Zaida expandió sus caderas a lo largo de los años hasta que no le permitieron caminar y esos ojos árabes y sensuales que a tantos habían conquistado, se tornaron amarillentos bajo los párpados hinchados, con expresión lasciva y harta.
El pobre pibito creció como pudo. A los catorce dejó la escuela y se juntó con una runfla de vagos en la vereda del negocio, vaciando los cajones de cerveza a cuenta de la casa, hasta que se lo llevó la policía una tarde calurosa de enero mientras su madre lloraba en la vereda y los vecinos murmurábamos en las esquinas repitiendo frases como “Y que querés, con la vida que tuvo…”
Arnoldo no se levantó una mañana ni abrió las puertas del negocio y vio que podía seguir viviendo casi desde la cama. Y ahí se quedó nomás.

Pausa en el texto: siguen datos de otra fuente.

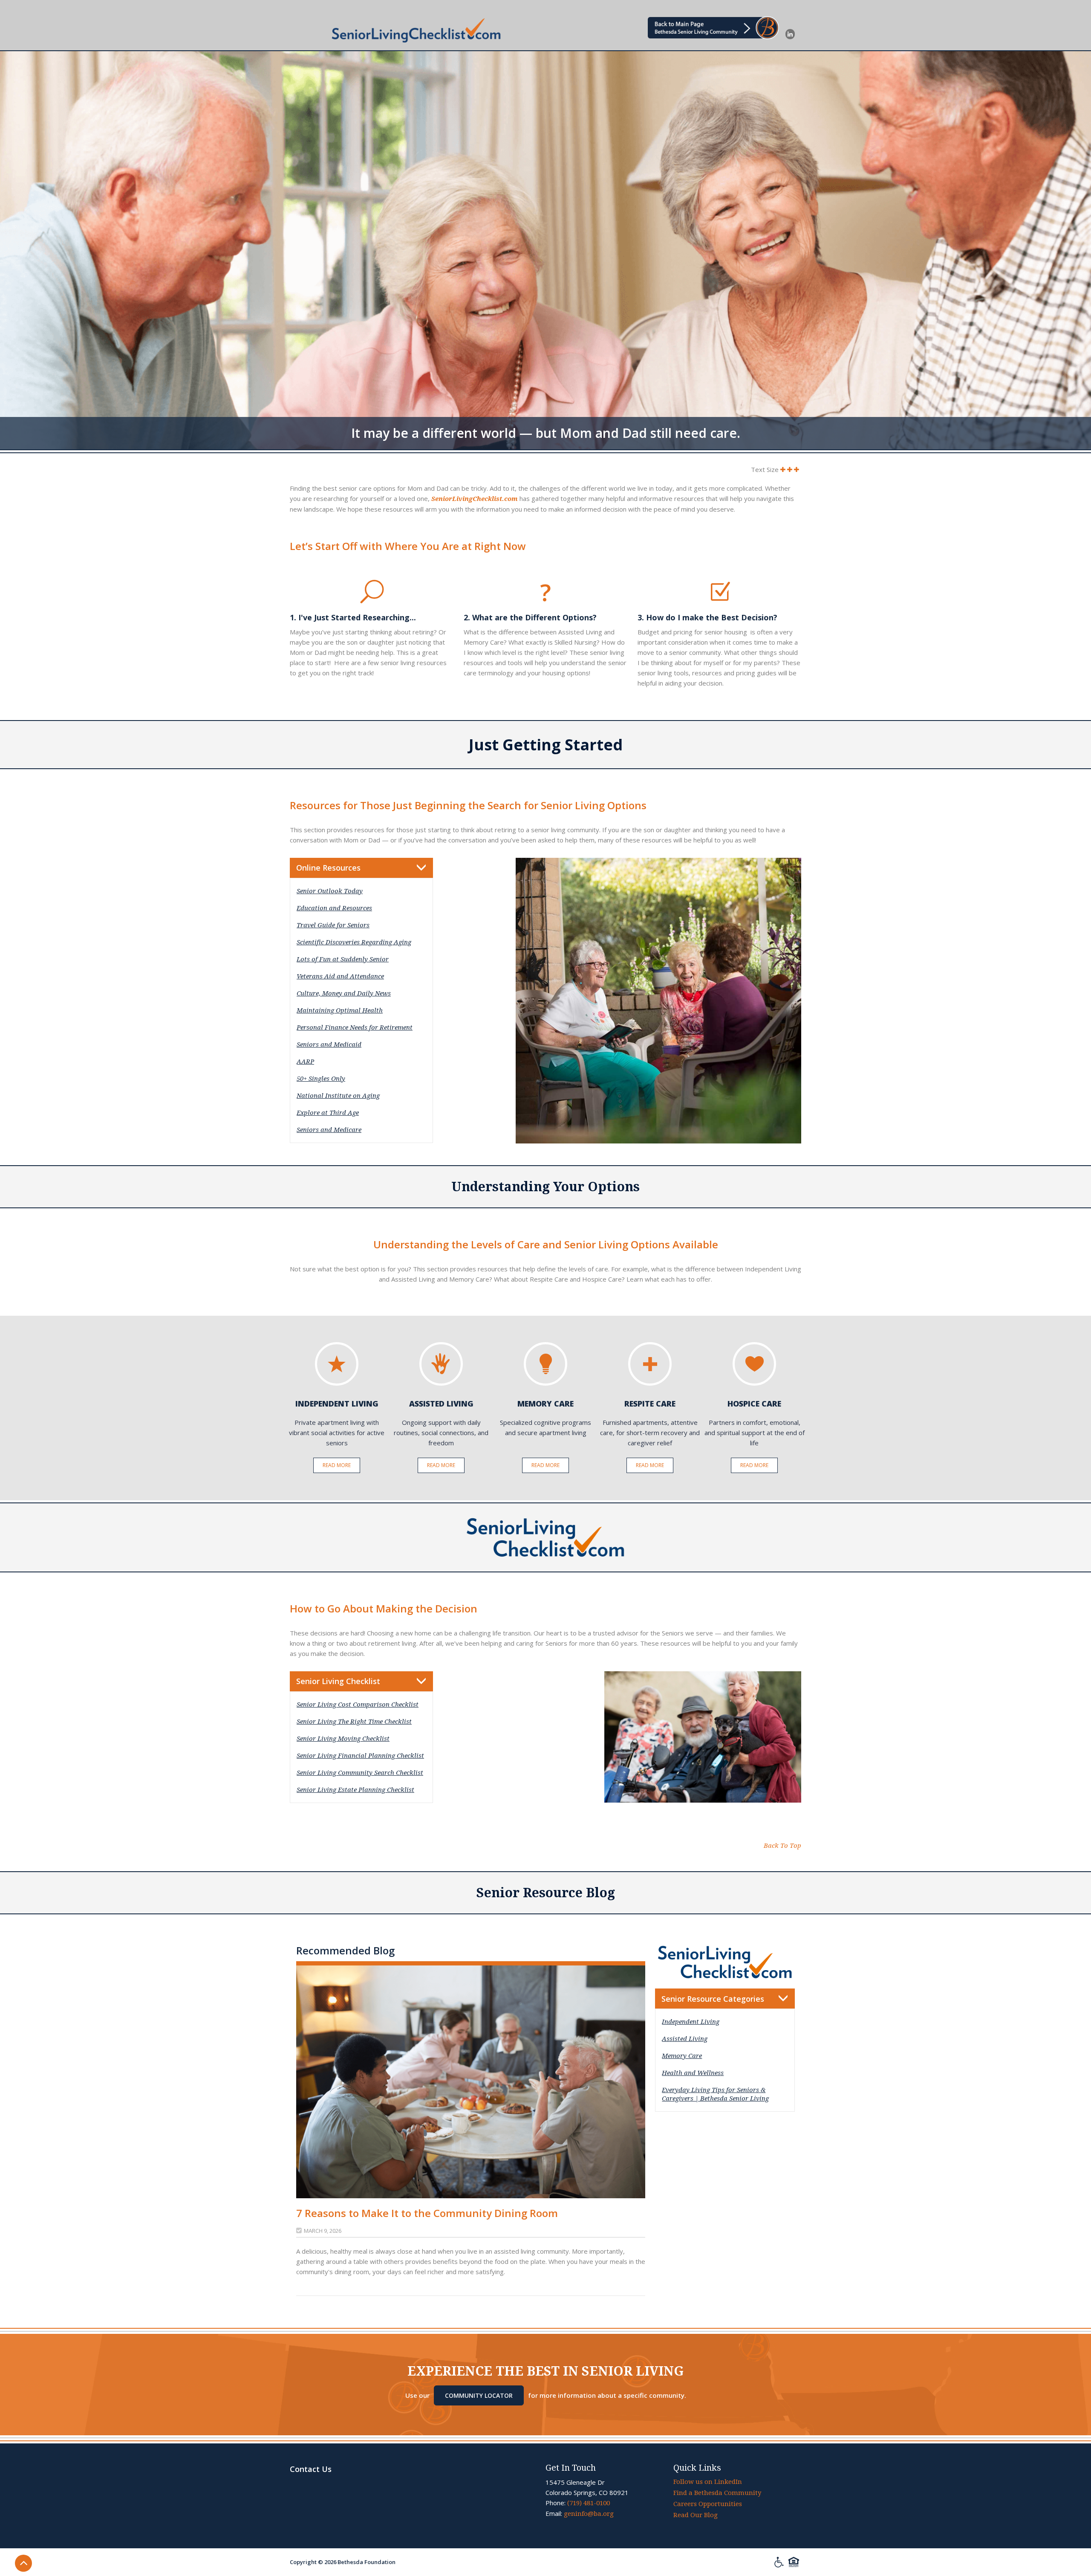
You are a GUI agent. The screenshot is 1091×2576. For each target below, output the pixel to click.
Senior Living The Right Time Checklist (354, 1721)
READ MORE (337, 1465)
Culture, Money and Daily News (344, 993)
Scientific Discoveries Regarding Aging (354, 942)
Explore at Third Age (328, 1113)
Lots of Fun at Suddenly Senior (343, 959)
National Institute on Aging (338, 1096)
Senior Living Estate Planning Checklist (355, 1790)
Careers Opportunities (707, 2504)
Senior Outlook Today (330, 891)
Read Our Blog (695, 2515)
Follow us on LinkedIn (707, 2482)
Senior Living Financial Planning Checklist (360, 1756)
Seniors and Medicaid (329, 1044)
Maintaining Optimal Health (340, 1010)
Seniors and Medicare (329, 1130)
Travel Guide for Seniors (333, 925)
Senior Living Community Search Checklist (360, 1773)
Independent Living (690, 2022)
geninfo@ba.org (589, 2514)
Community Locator (479, 2395)
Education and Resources (334, 908)
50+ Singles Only (321, 1078)
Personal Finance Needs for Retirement (355, 1027)
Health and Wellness (693, 2073)
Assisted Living (684, 2039)
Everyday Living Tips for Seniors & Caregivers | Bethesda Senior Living (715, 2094)
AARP (305, 1061)
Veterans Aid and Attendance (340, 976)
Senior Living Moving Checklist (343, 1738)
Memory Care (682, 2056)
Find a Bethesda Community (717, 2493)
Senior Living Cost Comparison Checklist (358, 1704)
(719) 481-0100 (588, 2503)
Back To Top (782, 1846)
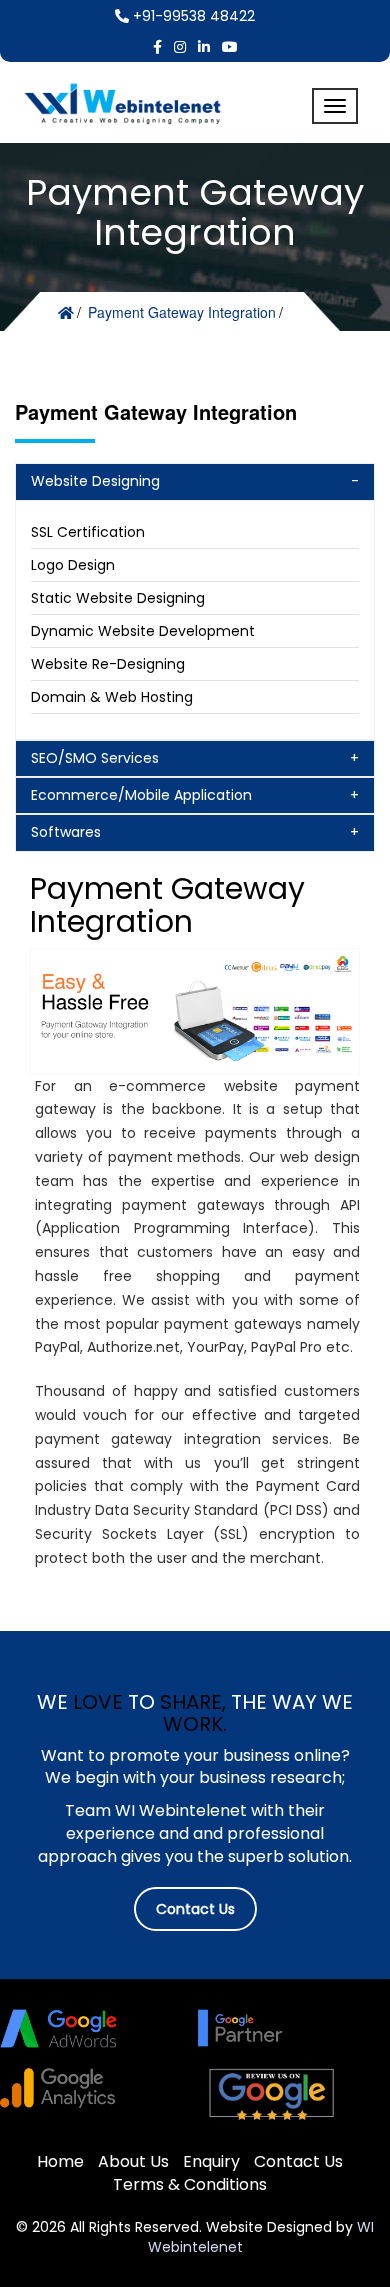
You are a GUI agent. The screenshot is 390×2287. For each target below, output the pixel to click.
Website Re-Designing (108, 664)
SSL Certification (88, 532)
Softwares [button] (66, 832)
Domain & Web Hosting (112, 697)
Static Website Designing (118, 598)
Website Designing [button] (95, 481)
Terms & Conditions (190, 2184)
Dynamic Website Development (143, 631)
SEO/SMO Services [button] (95, 758)
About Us (133, 2161)
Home (60, 2161)
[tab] (195, 481)
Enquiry (211, 2161)
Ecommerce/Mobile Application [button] (141, 795)
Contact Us (195, 1909)
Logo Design (73, 565)
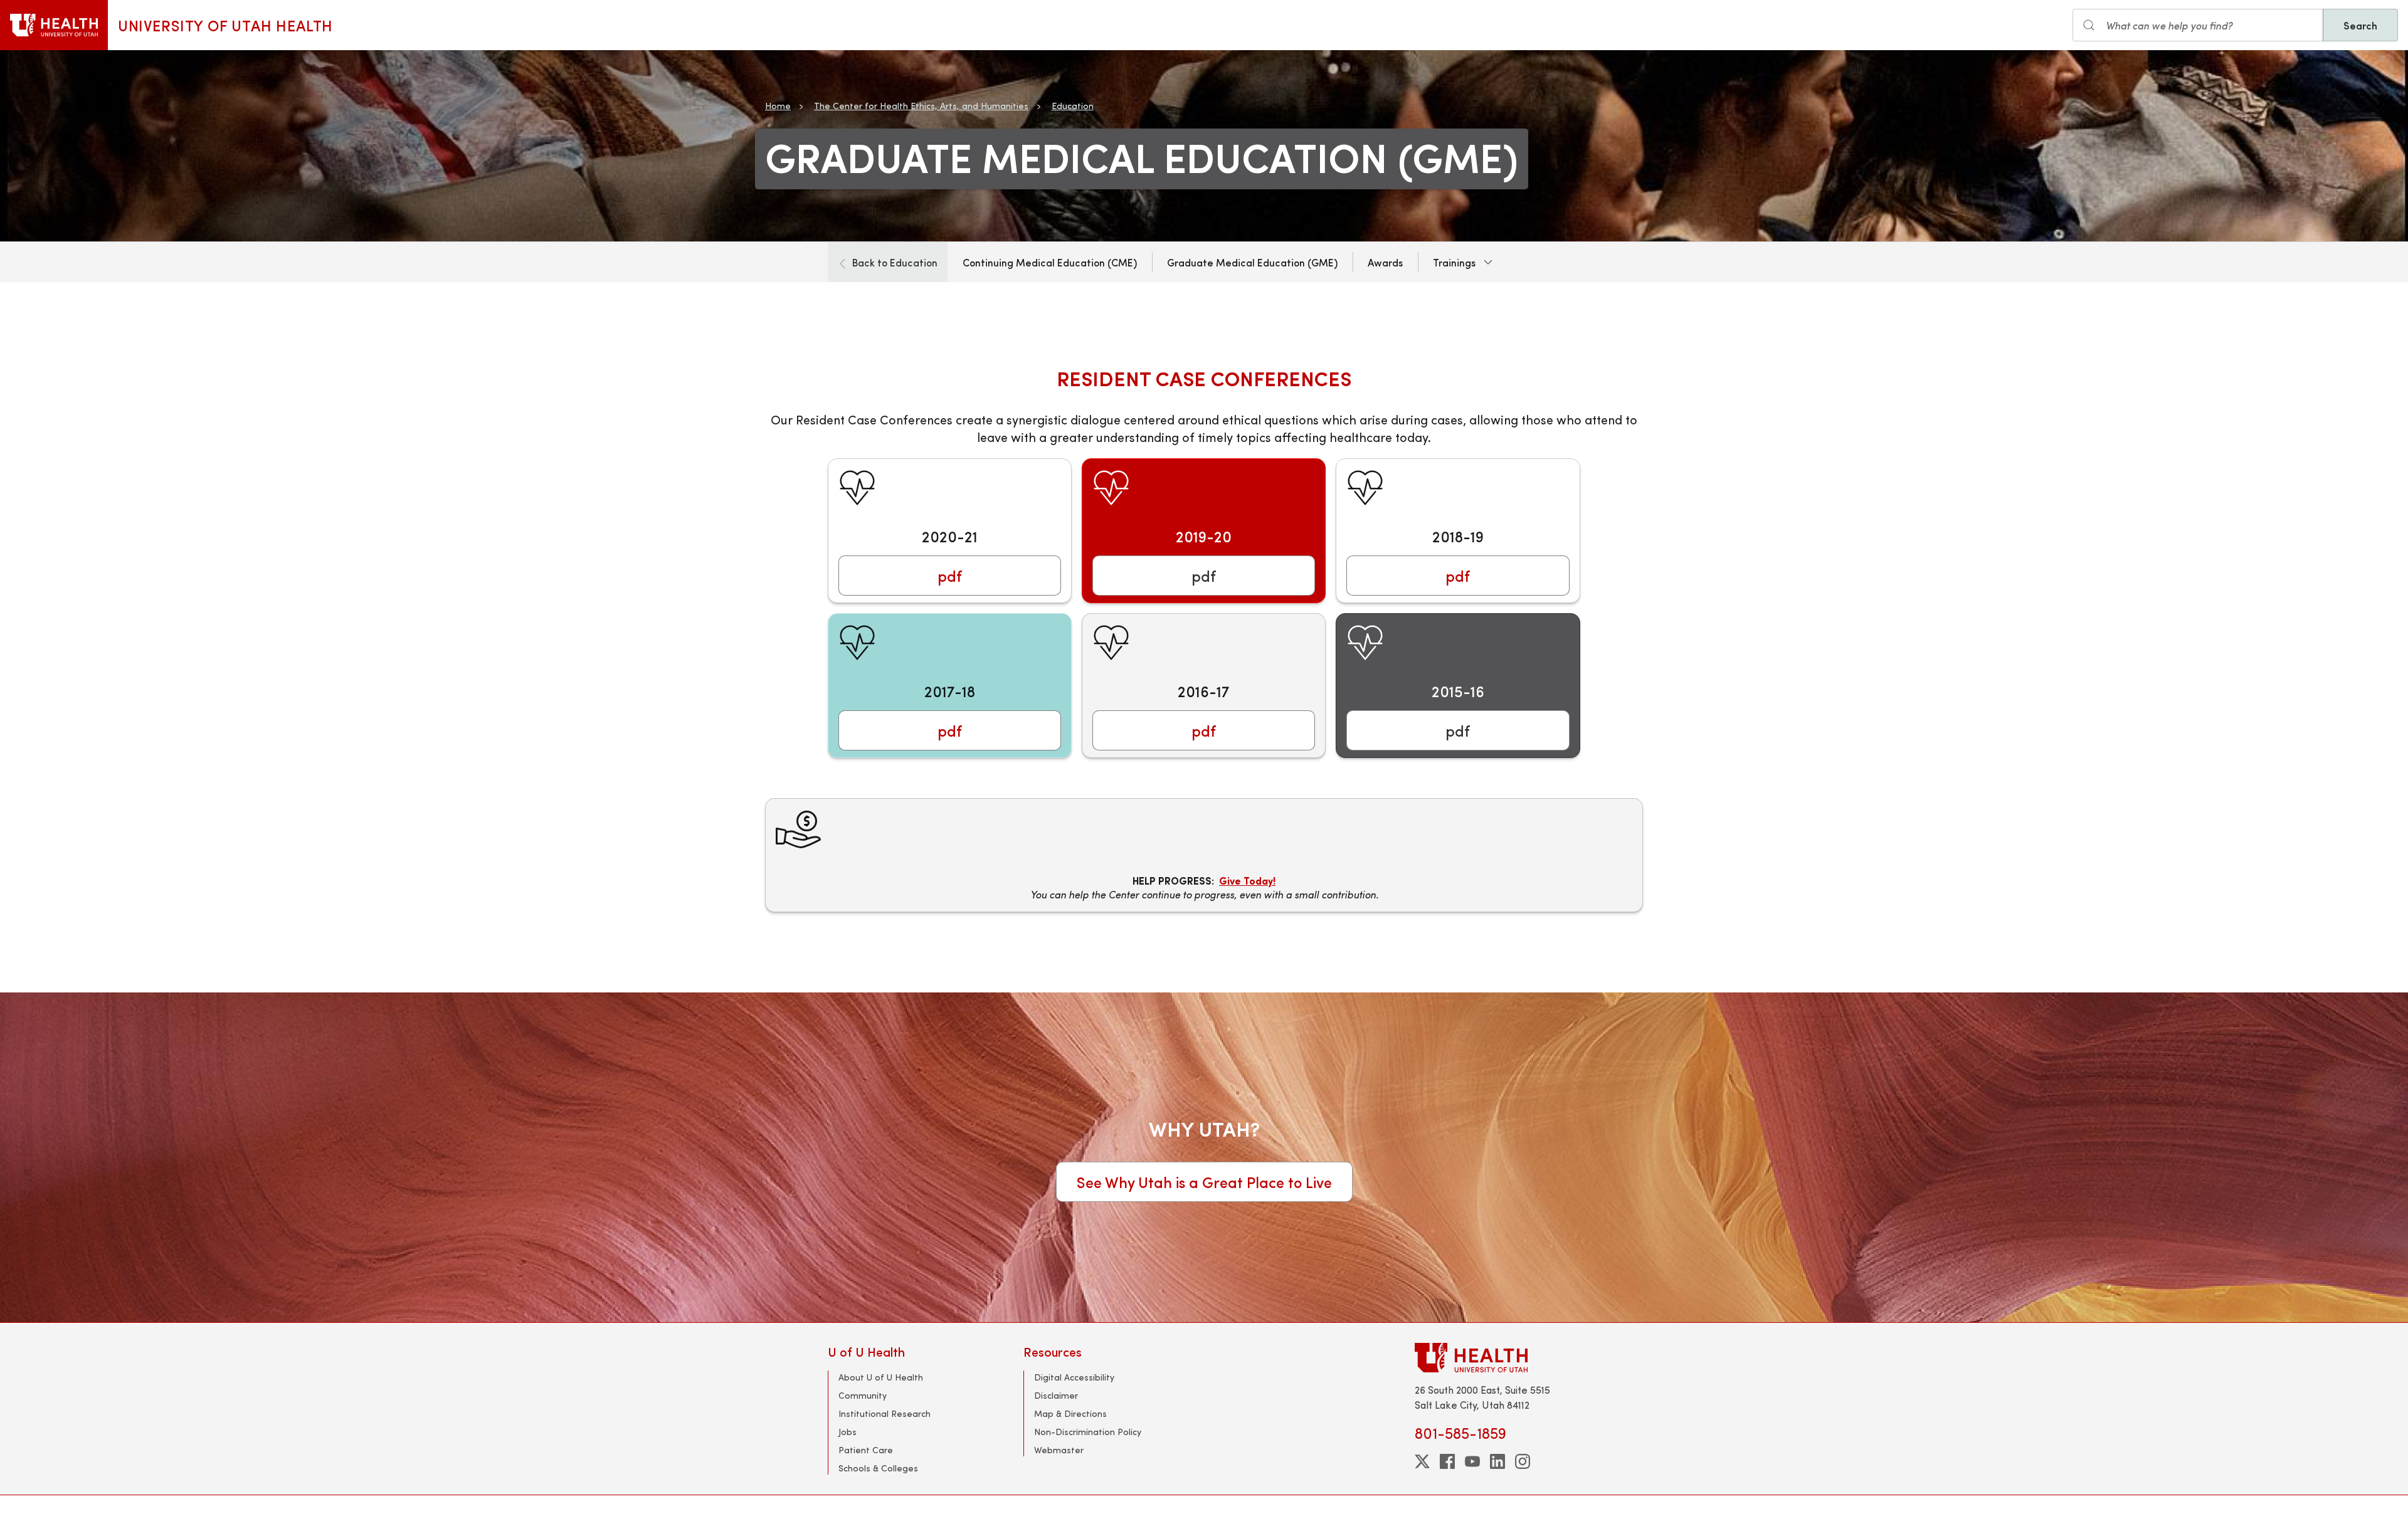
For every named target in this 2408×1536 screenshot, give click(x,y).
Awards (1385, 262)
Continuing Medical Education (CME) (1050, 262)
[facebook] (1447, 1461)
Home (778, 106)
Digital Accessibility (1074, 1377)
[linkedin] (1497, 1461)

El local se fue descascarando conforme pasaban los años y las persianas oxidadas se cubrieron de poesía popular acerca de la sexualidad de determinado equipo de fútbol y el estado de sus partes anatómicas. Hasta el sol parecía esquivar esa esquina, y el frentibrill ennegreció hasta parecer ahumado.
Con sorprendente hidalguía, aún permanece sobre el dintel de la puerta, el cartel que el viejo Capelli colgó en el año 63, fileteado a mano con artesanal delicadeza, rezando “Almacén y verdulería La Soñada”, título romántico que el tano ideó en el barco que lo trajo a estas hermosas tierras, llenas de promesas.